Personendatenbearbeitung bei der Abschnittsgeschwindigkeitskontrolle

Das Bundesamt für Strassen (ASTRA) führte Tests mit der so genannten Abschnittsgeschwindigkeitskontrolle durch und unterbreitete uns das Projekt im Vorfeld. Aus datenschutzrechtlicher Sicht hatten wir nichts gegen diese Art der Kontrolle, wie sie uns vorgestellt wurde, einzuwenden.

Das  ASTRA hat uns die Unterlagen für die geplanten Abschnittsgeschwindigkeitskontrollen (AGK) auf Nationalstrassen im Vorfeld der Tests zur Stellungnahme unterbreitet. Als Standorte wurden der Arisdorftunnel auf der A2 sowie eine Strecke im Kanton Waadt auf der A9 gewählt. AGK überwachen nicht wie herkömmliche Radaranlagen die Einhaltung der Geschwindigkeit an einem einzigen Punkt, sondern über einen längeren Abschnitt. In einer ersten Phase wurden Tests zur Funktionsfähigkeit der neuen Messgeräte durchgeführt, wobei allfällige Übertretungen noch nicht gebüsst wurden.

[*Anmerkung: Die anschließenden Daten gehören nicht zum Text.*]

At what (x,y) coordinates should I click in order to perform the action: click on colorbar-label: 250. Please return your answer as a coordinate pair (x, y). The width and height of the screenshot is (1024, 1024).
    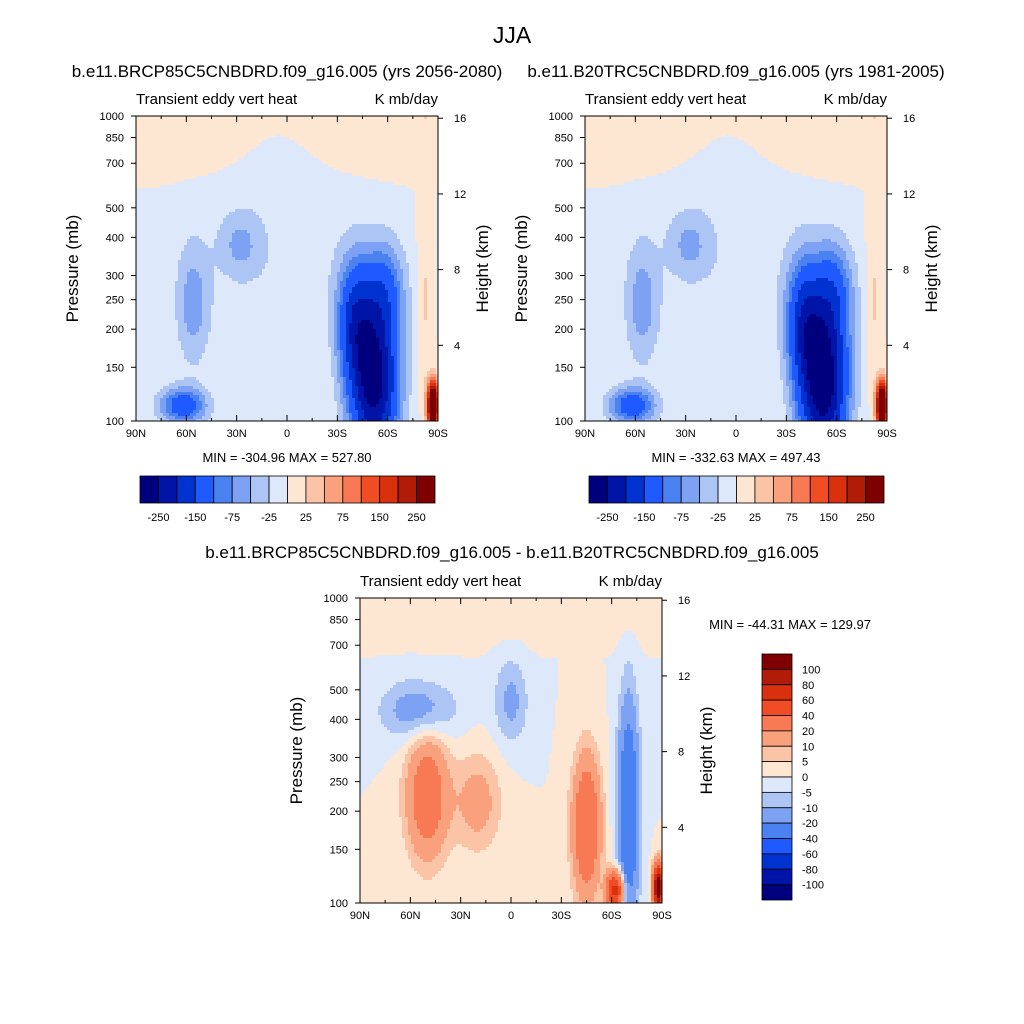
    Looking at the image, I should click on (416, 518).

Aus datenschutzrechtlicher Sicht hatten wir nichts gegen diese AGK einzuwenden. So werden zwar am Anfang und am Ende des überwachten Abschnitts sämtliche Fahrzeuge fotografiert, jedoch nur von hinten. Zudem werden die Daten sämtlicher Fahrzeuge, die korrekt fahren, wieder gelöscht, ohne an Dritte weitergegeben oder mit anderen Informationssystemen abgeglichen zu werden. Fahrzeuge, welche die Geschwindigkeit übertreten, werden hingegen automatisch auch von vorne fotografiert. Nur diese Daten werden dann der zuständigen Kantonspolizei weitergeleitet.